August 1, 2017 at 10:02 am
Hi,
I'm a DW/ETL developer and I've created a data load process to load an aggregated table in my data warehouse. One of the joins in the query contains a 'BETWEEN' operator on DateKey (an integer representation of date in format YYYYMMDD) and according to my execution plan, the clustered index seek takes up 43% of the query cost. I don't usually use a BETWEEN in a join if I can avoid it, so I'm not sure if this is actually the issue or not, but I'm keen to improve the performance of this query as it's causing my aggregated table load to run very slowly.

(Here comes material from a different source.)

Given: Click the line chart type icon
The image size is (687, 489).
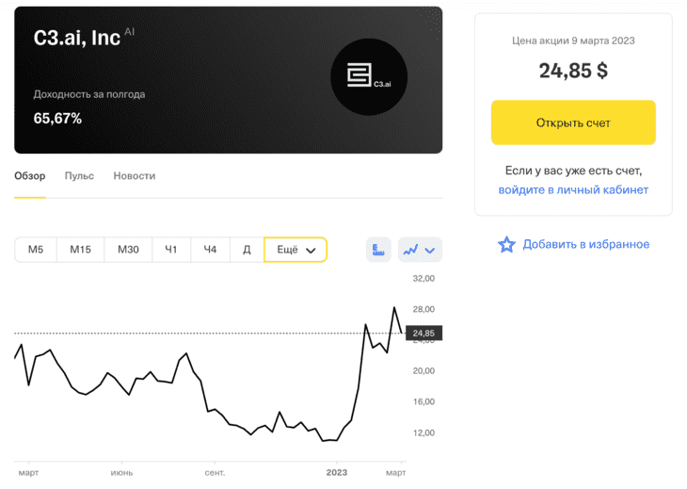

I've attached the execution plan.
The table with the slow index is defined as below.CREATE TABLE [dbo].[tblCostPrices](
[StoreKey] [INT] NOT NULL,
[ProductKey] [INT] NOT NULL,
[FromDateKey] [INT] NOT NULL,
[ToDateKey] [INT] NOT NULL,
[PriceLevel] [INT] NOT NULL,
[CostPrice] [FLOAT] NOT NULL
) ON [PRIMARY]
GO
CREATE UNIQUE CLUSTERED INDEX [CL_CostPrices] ON [dbo].[tblCostPrices]
(
[StoreKey] ASC,
[ProductKey] ASC,
[PriceLevel] ASC,
[FromDateKey] ASC
)WITH (PAD_INDEX = OFF, STATISTICS_NORECOMPUTE = OFF, SORT_IN_TEMPDB = OFF, IGNORE_DUP_KEY = OFF, DROP_EXISTING = OFF, ONLINE = OFF, ALLOW_ROW_LOCKS = ON, ALLOW_PAGE_LOCKS = ON) ON [PRIMARY]
GO
Anybody got any advice?
Thanks.
August 1, 2017 at 10:22 am
The issue is that you're selecting all the rows. To be able to take full advantage of an index, you need to limit the results.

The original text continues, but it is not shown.